By: Nghiinomenwa-vali Erastus

The country’s inability to produce enough cereal grains and fresh produce has forced consumers to go and buy outside, spending N$3,4 billion in the last 15 months ending September 2022.

Out of this import bill, cereal grain rules the bill, with wheat and maize being the most imported products.

Despite the 11 green schemes, several dams, four perennial rivers, and a 150-kilometer water canal, the country struggles to produce its food.

Another factor is that various retailers opt to go buy beyond the Orange River other then from local producers.

During the 15 months, Namibian producers and agents managed to export only N$1,5 billion worth of grains and fresh produce (agronomic and horticulture products).

As a result, the gap between imports and export stood at N$2,04 billion for the period.

For the past five quarters, Namibia’s agronomic and horticulture export only went beyond N$220 million once, reaching almost a billion in value (N$904,3 million).

However, the country has been consistently importing agronomic and horticulture products consistently, valued between N$480 million and N$800 million every quarter since the third quarter of last year.

The country’s exports in agronomic are driven by some maize when there is a bumper harvest, the cereal grain imports of wheat and maize which are mostly imported from South Africa and Lithuania.

For the horticulture sector, the country is exporting mainly tomatoes, onions and beans – this export is, however, not stable and is below N$200 million for the period under review.

For the third quarter of 2022 the products of agriculture, horticulture, and market gardening recorded an import bill of N$690.2 million for Q3 of 2022 up from N$484.7 million registered in Q3 of 2021.

It is evident that imports increased more than exports, thus the trade deficit deteriorated further from N$348.3 million in Q3 of 2021 to N$485.4 million recorded in Q3 of 2022.

 

CROPS AND LIVESTOCK

If one adds the livestock subsector to the agronomic and horticulture sector, the picture changes a bit in terms of export, since the country livestock subsector is well established on the southern side of the redline and export beef and live animals.

However, the picture of imports worsens as the country still imports beef products from all over the world.

During the 15 months under review, the country’s export of agricultural products was valued at N$3,74 billion. The value of imports from Q3 of 2021 to the end of September 2022 stood at N$3,73 billion. Consequently, the trade balance for the agricultural sector stood at N$506,4 million for the 5 quarters.
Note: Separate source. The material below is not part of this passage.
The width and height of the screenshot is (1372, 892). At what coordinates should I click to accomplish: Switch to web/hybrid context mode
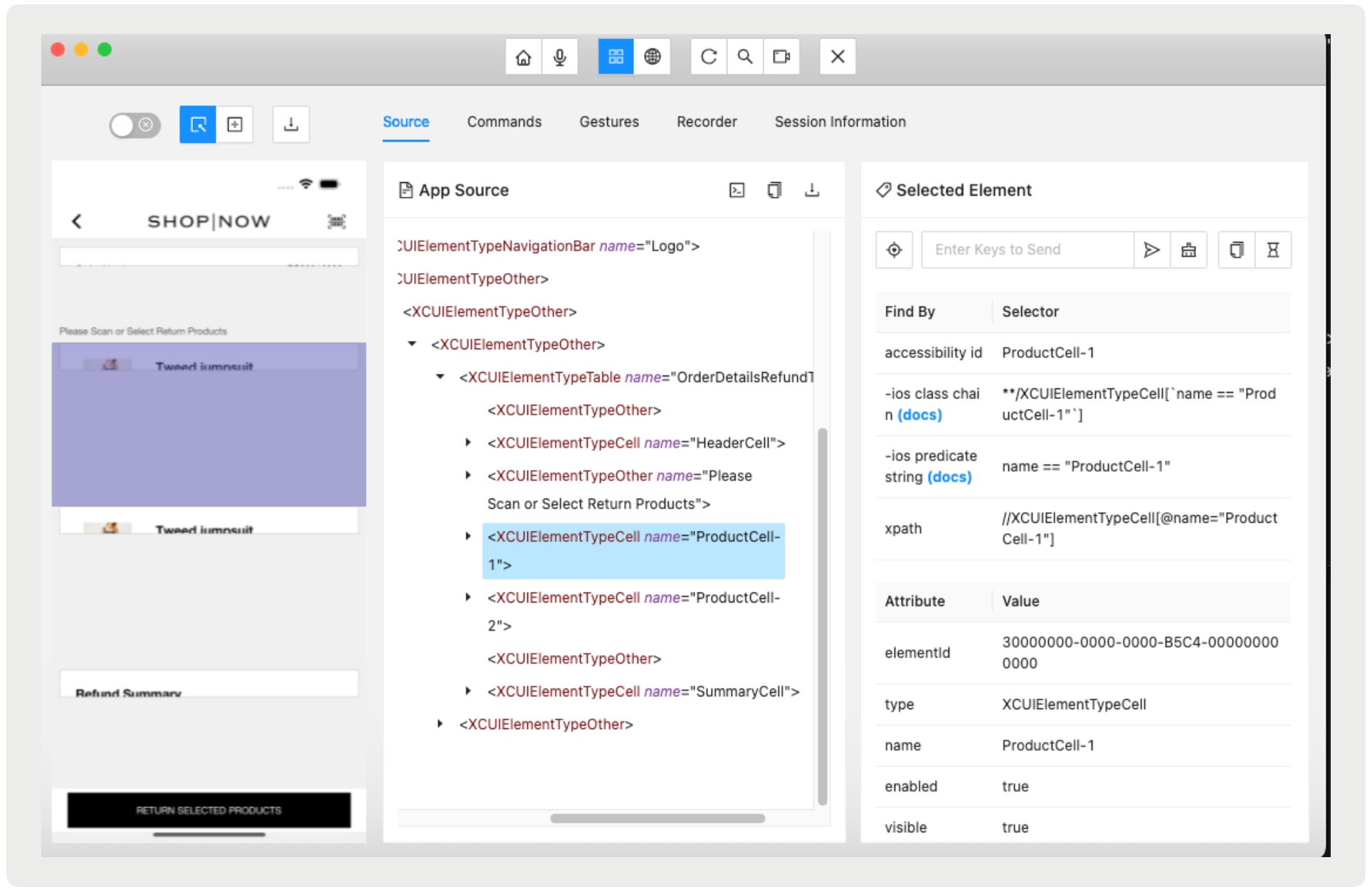(x=654, y=56)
For the past five quarters, Namibia was only able to export more agri-output compared to import and that was in the third and fourth quarters of 2021- in the same period, the export reached a billion value.
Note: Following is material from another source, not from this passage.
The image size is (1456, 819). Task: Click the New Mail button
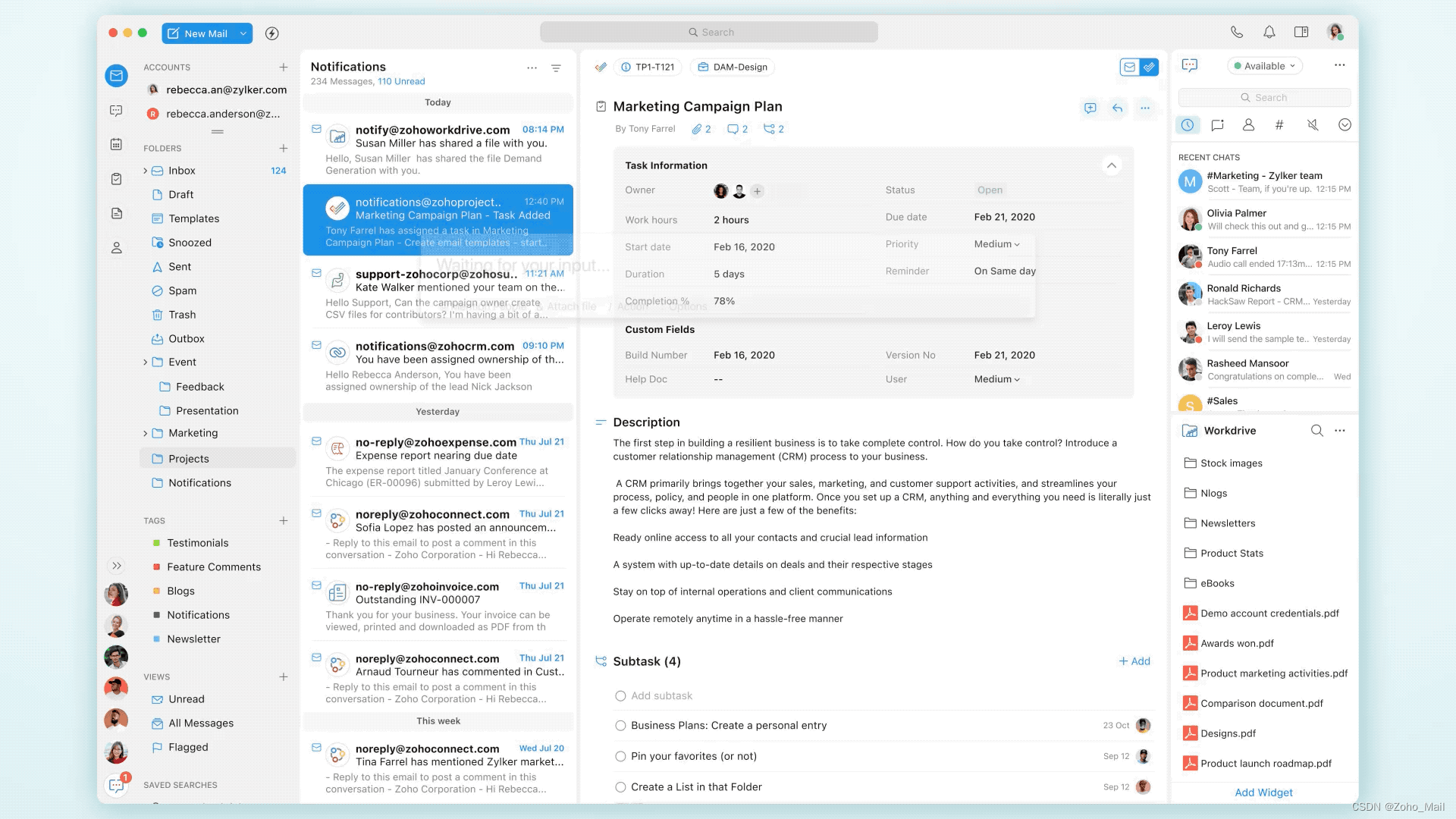point(197,33)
During the third quarter of 2022 export of agricultural products (crops and livestock) was valued at N$606.0 million, an increase when compared to N$581.8 million recorded in Q3 of 2021

The value of imports in Q3 of 2022 stood at N$747,1 million compared to N$555,6 million recorded in the corresponding quarter of 2021.

Consequently, the trade balance worsened from a trade surplus of N$26.2 million noted in Q3 of 2021 to a deficit of N$141.1 million registered in Q3 of 2022.

According to Namibia Statistical Agency, the agriculture sector continues to experience high costs of production.

The high factor costs were mainly reflected in fuel prices that rose by 49%, feed by 32.5%, and animal health by 13.9% in Q3 of 20221.

The crop subsector could only contribute 0.4% to GDP for the third quarter of 2022 after a 5% contribution in the second quarter.

The livestock sector accounted for 3.4% of GDP, a decline from 4% in the preceding quarter

The agriculture subsector output registered a decline of 14.2% during the third quarter.